Behandelter Abschnitt 5Mo 16,1-17
In Kapitel 16,1‒17 (wo ich jetzt aufhöre) haben wir den Abschluss dieses ganzen Teils ‒ das Ende der Satzungen, die mit der Religion zu tun hatten. Ich möchte fragen: Warum gab es diese drei Feste, und nur diese drei? Aus einem bereits genannten Grund. Diese Feste richteten sich an einen männlichen Israeliten, den niemand anderes sonst an sie richten konnte. Andere mögen freiwillig sein, aber diese Feste waren verpflichtend. Es ist ein Aufruf zum Gehorsam. Das ganze fünfte Buch Mose stellt in herausragender Weise die Autorität Gottes über ein Volk in Beziehung zu sich selbst vor, die sich im Gehorsam zeigt und bewährt. Was nicht so sehr den Gehorsam betraf, wird ausgelassen, obwohl es an seiner Stelle eine wichtige geistliche Bedeutung haben konnte; denn das hatten sicherlich andere Feste (wie beispielsweise das große Versöhnungsfest). Aber es ging hier nicht um die Wahrheit oder ihre Formen, sondern um den Gehorsam: Dieser steht immer im Blickfeld. Es geht nicht um das Zelt der Zusammenkunft, nicht um den Priester, nicht um die Wüste, sondern darum, Gott als sein Volk im Land zu gehorchen.

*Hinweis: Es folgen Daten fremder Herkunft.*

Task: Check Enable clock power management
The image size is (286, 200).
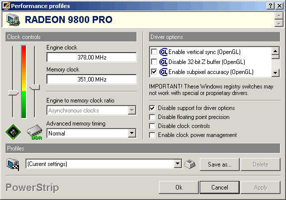Action: [152, 135]
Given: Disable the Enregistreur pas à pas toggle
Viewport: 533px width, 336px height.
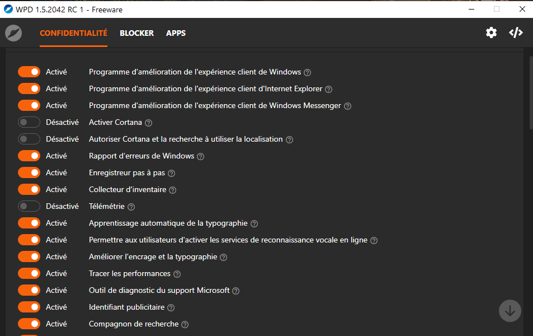Looking at the screenshot, I should (x=29, y=172).
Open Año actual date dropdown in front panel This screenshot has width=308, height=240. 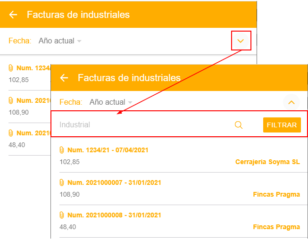pyautogui.click(x=110, y=102)
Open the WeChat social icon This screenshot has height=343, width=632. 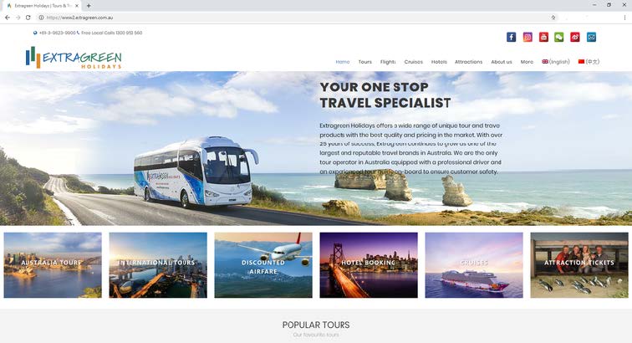tap(559, 37)
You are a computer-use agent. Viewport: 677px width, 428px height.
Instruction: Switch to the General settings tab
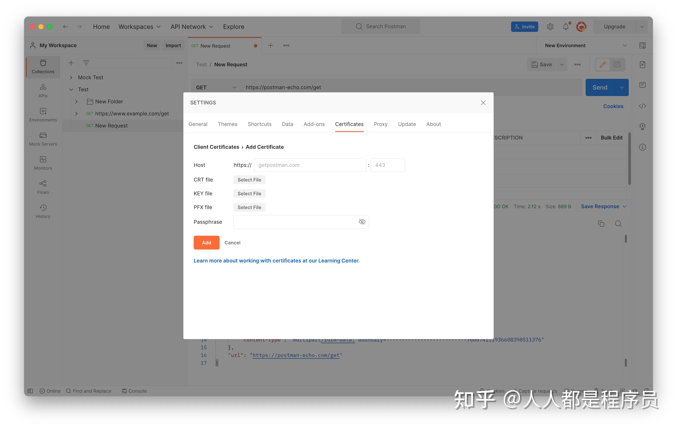tap(198, 124)
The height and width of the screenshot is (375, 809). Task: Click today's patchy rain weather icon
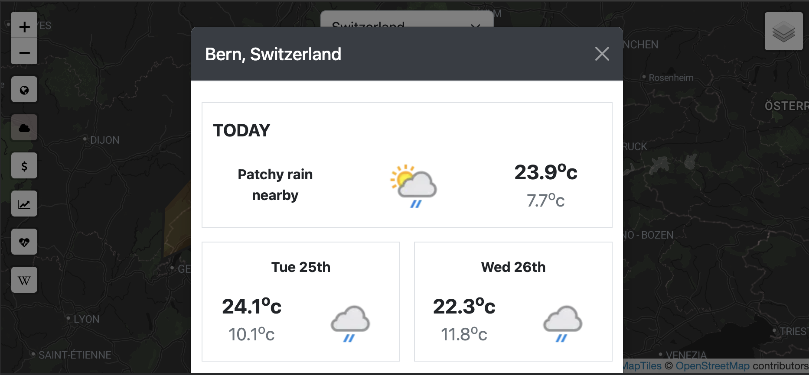(413, 186)
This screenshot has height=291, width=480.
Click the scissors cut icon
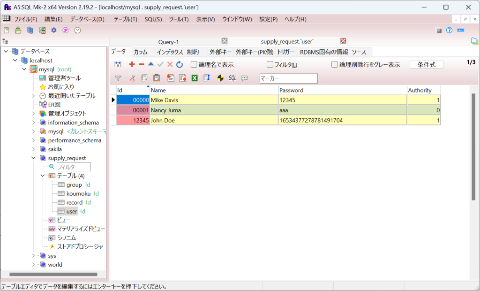[132, 78]
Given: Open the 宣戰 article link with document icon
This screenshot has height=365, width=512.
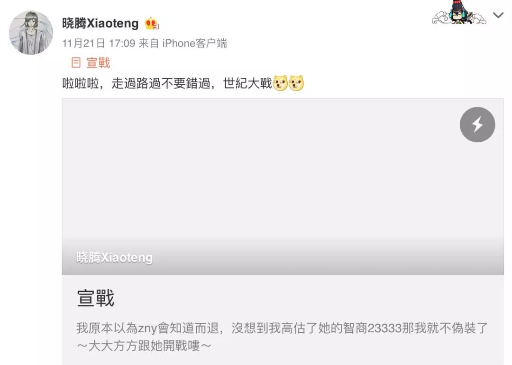Looking at the screenshot, I should [91, 63].
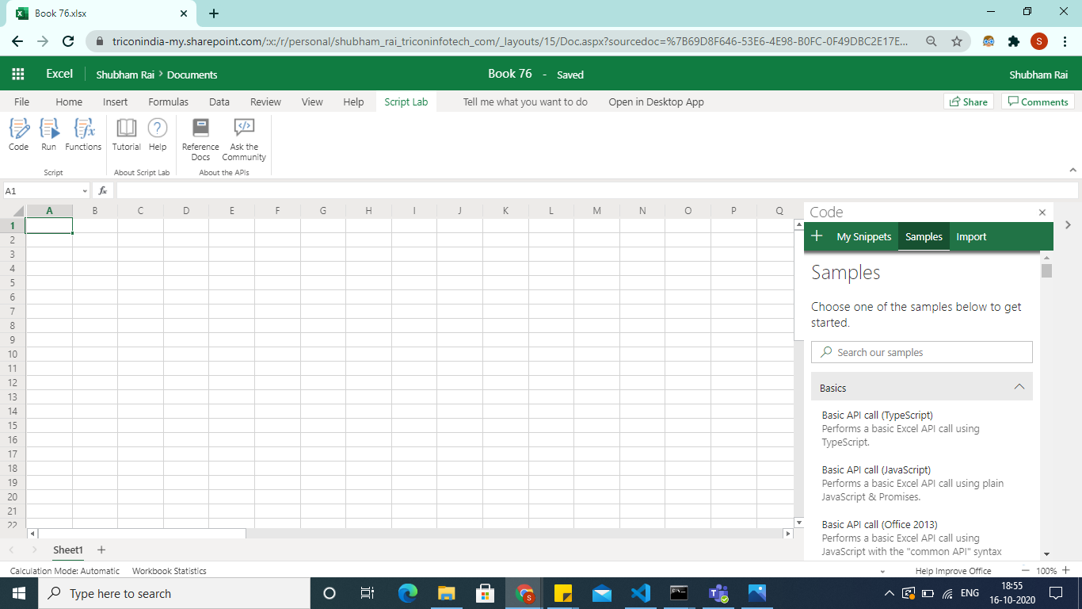1082x609 pixels.
Task: Switch to the My Snippets tab
Action: point(863,236)
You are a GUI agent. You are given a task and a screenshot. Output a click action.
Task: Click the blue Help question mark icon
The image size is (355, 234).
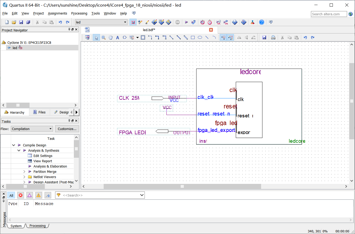point(261,22)
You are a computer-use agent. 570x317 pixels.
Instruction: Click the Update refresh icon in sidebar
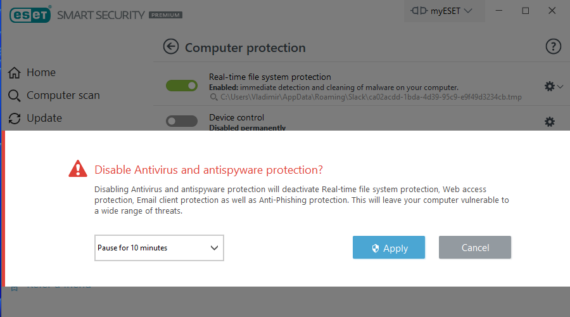coord(15,119)
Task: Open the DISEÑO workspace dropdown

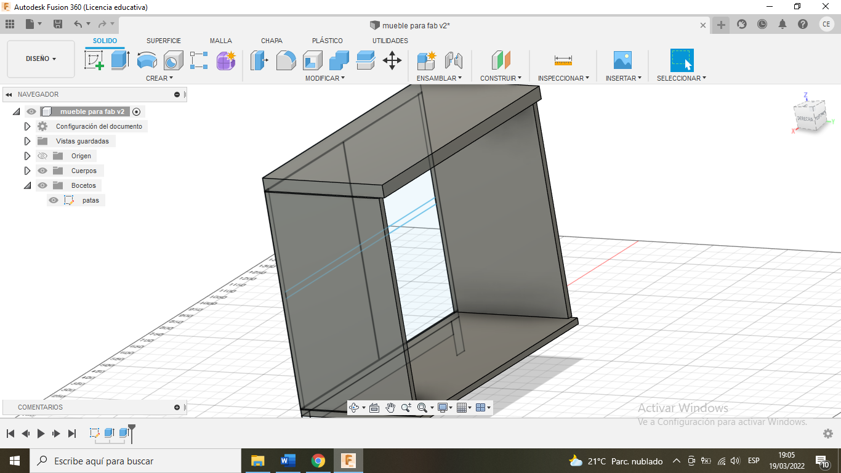Action: tap(41, 59)
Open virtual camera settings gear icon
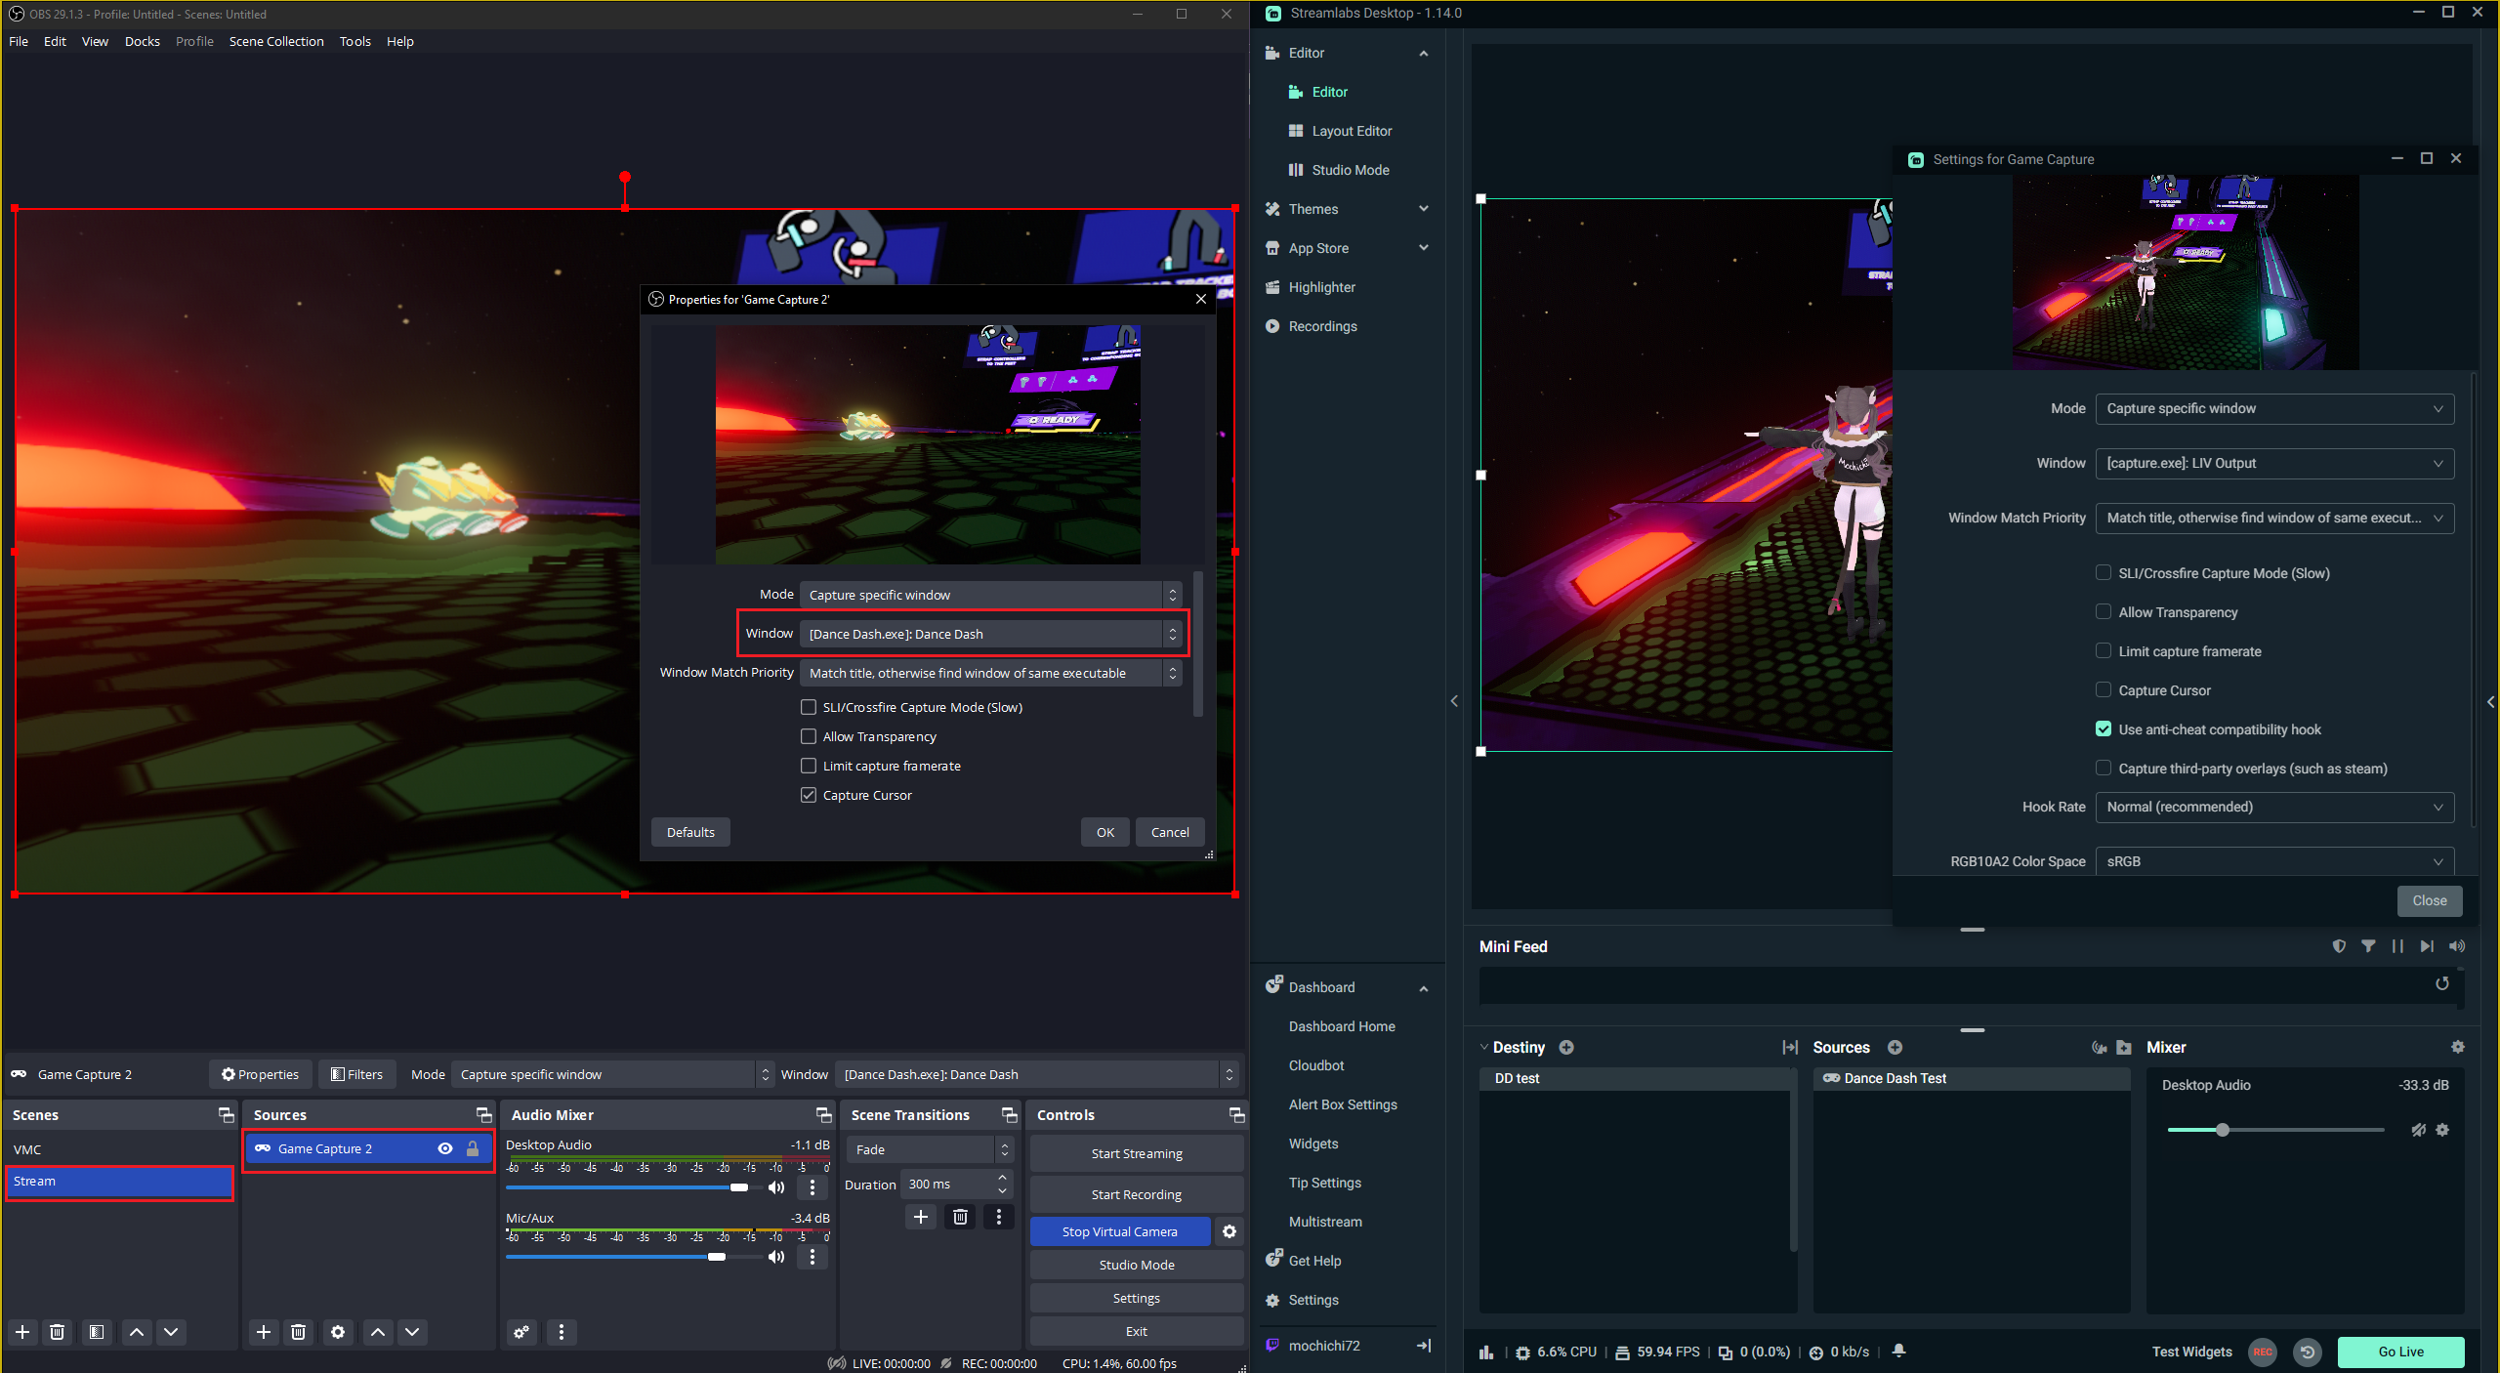This screenshot has height=1373, width=2500. [x=1229, y=1231]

Es gibt noch eine weitere Bemerkung, die gemacht werden muss. Der Gehorsam, von dem in diesem Kapitel die Rede ist, der jedes männliche Wesen Israels dazu aufrief, an diesen drei Festen an den Herrn zu denken, versammelte sie an den Ort, den der Herr, ihr Gott, erwählen würde. Dann haben wir wieder das, was im fünften Buch Mose immer wieder hervorgehoben wird: Es ist der Herr, der das Volk um sich versammelt. Er erfreut sich an der Freude seines Volkes. Er möchte, dass sie in sich selbst glücklich sind und sich an allem erfreuen, was Er ihnen zum Genuss gegeben hat. Deshalb haben wir diese drei Feste, die besonders deutlich machen, wie der Herr das Herz seines Volkes mit Frieden und Freude bis zum Überfließen erfüllen will.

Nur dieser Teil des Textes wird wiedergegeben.